▶ _TASK_: Return every line of the data below word for word, including the punctuation.

▶ _MATERIAL PROVIDED_:
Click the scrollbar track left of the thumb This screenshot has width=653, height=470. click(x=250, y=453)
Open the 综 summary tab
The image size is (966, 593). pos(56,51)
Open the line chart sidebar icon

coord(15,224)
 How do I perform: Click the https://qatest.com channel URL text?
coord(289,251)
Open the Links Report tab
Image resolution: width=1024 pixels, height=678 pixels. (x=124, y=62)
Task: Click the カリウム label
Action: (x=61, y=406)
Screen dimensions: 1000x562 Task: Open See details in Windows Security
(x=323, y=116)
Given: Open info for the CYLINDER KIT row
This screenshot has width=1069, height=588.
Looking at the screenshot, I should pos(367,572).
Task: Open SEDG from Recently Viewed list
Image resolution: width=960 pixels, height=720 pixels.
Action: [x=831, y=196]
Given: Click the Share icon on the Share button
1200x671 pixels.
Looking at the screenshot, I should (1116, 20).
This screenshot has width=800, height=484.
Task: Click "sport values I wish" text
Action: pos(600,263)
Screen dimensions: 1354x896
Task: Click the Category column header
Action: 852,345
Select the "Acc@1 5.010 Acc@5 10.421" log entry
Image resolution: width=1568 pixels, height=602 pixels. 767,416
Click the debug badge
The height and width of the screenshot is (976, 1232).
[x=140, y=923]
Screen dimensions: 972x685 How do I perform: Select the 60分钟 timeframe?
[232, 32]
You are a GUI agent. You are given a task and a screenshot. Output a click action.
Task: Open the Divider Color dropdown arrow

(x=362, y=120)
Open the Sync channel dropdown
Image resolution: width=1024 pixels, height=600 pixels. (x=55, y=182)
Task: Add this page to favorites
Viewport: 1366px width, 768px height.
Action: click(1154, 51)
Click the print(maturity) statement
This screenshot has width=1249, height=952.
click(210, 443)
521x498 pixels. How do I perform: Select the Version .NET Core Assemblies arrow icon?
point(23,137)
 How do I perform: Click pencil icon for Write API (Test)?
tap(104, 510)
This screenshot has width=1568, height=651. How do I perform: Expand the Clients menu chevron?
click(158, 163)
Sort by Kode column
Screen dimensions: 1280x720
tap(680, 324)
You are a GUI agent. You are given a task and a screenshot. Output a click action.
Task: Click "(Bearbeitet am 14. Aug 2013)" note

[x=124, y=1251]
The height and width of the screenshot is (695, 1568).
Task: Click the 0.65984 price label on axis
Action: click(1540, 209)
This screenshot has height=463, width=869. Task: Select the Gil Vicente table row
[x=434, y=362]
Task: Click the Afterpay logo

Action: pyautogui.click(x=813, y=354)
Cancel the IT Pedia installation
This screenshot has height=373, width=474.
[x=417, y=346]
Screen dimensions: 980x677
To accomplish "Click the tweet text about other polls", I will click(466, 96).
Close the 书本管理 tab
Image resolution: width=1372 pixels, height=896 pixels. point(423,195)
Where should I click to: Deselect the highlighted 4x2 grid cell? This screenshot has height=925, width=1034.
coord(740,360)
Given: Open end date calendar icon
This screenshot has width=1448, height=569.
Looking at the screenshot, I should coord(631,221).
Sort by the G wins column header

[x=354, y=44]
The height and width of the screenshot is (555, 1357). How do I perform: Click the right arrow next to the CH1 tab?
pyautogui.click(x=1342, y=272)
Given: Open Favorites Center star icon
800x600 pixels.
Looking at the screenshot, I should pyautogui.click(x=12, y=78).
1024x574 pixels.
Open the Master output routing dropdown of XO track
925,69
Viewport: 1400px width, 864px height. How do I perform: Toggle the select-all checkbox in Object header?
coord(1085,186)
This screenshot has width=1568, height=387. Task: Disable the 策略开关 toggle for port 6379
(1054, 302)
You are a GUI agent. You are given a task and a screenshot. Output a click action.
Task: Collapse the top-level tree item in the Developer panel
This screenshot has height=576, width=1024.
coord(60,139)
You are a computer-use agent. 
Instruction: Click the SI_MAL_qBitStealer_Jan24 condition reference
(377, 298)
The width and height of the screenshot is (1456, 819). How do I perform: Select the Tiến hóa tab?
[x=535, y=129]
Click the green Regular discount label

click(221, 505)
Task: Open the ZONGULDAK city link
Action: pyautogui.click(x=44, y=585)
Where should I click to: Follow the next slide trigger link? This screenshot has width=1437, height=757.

▶ _THE ANSWER_:
Click the scrollbar track left of the thumb This screenshot has width=653, height=470. click(x=250, y=453)
Open the 综 summary tab
The image size is (966, 593). pos(56,51)
Open the line chart sidebar icon

coord(15,224)
 How do I perform: Click the https://qatest.com channel URL text?
coord(289,251)
Open the Links Report tab
Image resolution: width=1024 pixels, height=678 pixels. (x=124, y=62)
Task: Click the カリウム label
Action: (x=61, y=406)
Screen dimensions: 1000x562 Task: Open See details in Windows Security
(x=323, y=116)
Given: Open info for the CYLINDER KIT row
This screenshot has width=1069, height=588.
Looking at the screenshot, I should pos(367,572).
Task: Open SEDG from Recently Viewed list
Image resolution: width=960 pixels, height=720 pixels.
Action: [x=831, y=196]
Given: Click the Share icon on the Share button
1200x671 pixels.
Looking at the screenshot, I should (1116, 20).
This screenshot has width=800, height=484.
Task: Click "sport values I wish" text
Action: pos(600,263)
Screen dimensions: 1354x896
Task: Click the Category column header
Action: 852,345
Select the "Acc@1 5.010 Acc@5 10.421" log entry
Image resolution: width=1568 pixels, height=602 pixels. 767,416
Click the debug badge
The height and width of the screenshot is (976, 1232).
[x=140, y=923]
Screen dimensions: 972x685 How do I perform: Select the 60分钟 timeframe?
[232, 32]
You are a GUI agent. You are given a task and a screenshot. Output a click action.
Task: Open the Divider Color dropdown arrow

(x=362, y=120)
Open the Sync channel dropdown
Image resolution: width=1024 pixels, height=600 pixels. (x=55, y=182)
Task: Add this page to favorites
Viewport: 1366px width, 768px height.
Action: click(1154, 51)
Click the print(maturity) statement
This screenshot has width=1249, height=952.
click(210, 443)
521x498 pixels. How do I perform: Select the Version .NET Core Assemblies arrow icon?
point(23,137)
 How do I perform: Click pencil icon for Write API (Test)?
tap(104, 510)
This screenshot has width=1568, height=651. How do I perform: Expand the Clients menu chevron?
click(158, 163)
Sort by Kode column
Screen dimensions: 1280x720
tap(680, 324)
You are a GUI agent. You are given a task and a screenshot. Output a click action.
Task: Click "(Bearbeitet am 14. Aug 2013)" note

[x=124, y=1251]
The height and width of the screenshot is (695, 1568).
Task: Click the 0.65984 price label on axis
Action: click(1540, 209)
This screenshot has height=463, width=869. Task: Select the Gil Vicente table row
[x=434, y=362]
Task: Click the Afterpay logo

Action: pyautogui.click(x=813, y=354)
Cancel the IT Pedia installation
This screenshot has height=373, width=474.
[x=417, y=346]
Screen dimensions: 980x677
To accomplish "Click the tweet text about other polls", I will click(466, 96).
Close the 书本管理 tab
Image resolution: width=1372 pixels, height=896 pixels. point(423,195)
Where should I click to: Deselect the highlighted 4x2 grid cell? This screenshot has height=925, width=1034.
coord(740,360)
Given: Open end date calendar icon
This screenshot has width=1448, height=569.
Looking at the screenshot, I should coord(631,221).
Sort by the G wins column header

[x=354, y=44]
The height and width of the screenshot is (555, 1357). How do I perform: Click the right arrow next to the CH1 tab?
pyautogui.click(x=1342, y=272)
Given: Open Favorites Center star icon
800x600 pixels.
Looking at the screenshot, I should pyautogui.click(x=12, y=78).
1024x574 pixels.
Open the Master output routing dropdown of XO track
925,69
Viewport: 1400px width, 864px height. How do I perform: Toggle the select-all checkbox in Object header?
coord(1085,186)
This screenshot has width=1568, height=387. Task: Disable the 策略开关 toggle for port 6379
(1054, 302)
You are a GUI agent. You are given a task and a screenshot. Output a click action.
Task: Collapse the top-level tree item in the Developer panel
This screenshot has height=576, width=1024.
coord(60,139)
You are a computer-use agent. 
Instruction: Click the SI_MAL_qBitStealer_Jan24 condition reference
(377, 298)
The width and height of the screenshot is (1456, 819). How do I perform: Select the Tiến hóa tab?
[x=535, y=129]
Click the green Regular discount label

click(221, 505)
Task: Open the ZONGULDAK city link
Action: pyautogui.click(x=44, y=585)
Where should I click to: Follow the next slide trigger link? This screenshot has width=1437, height=757.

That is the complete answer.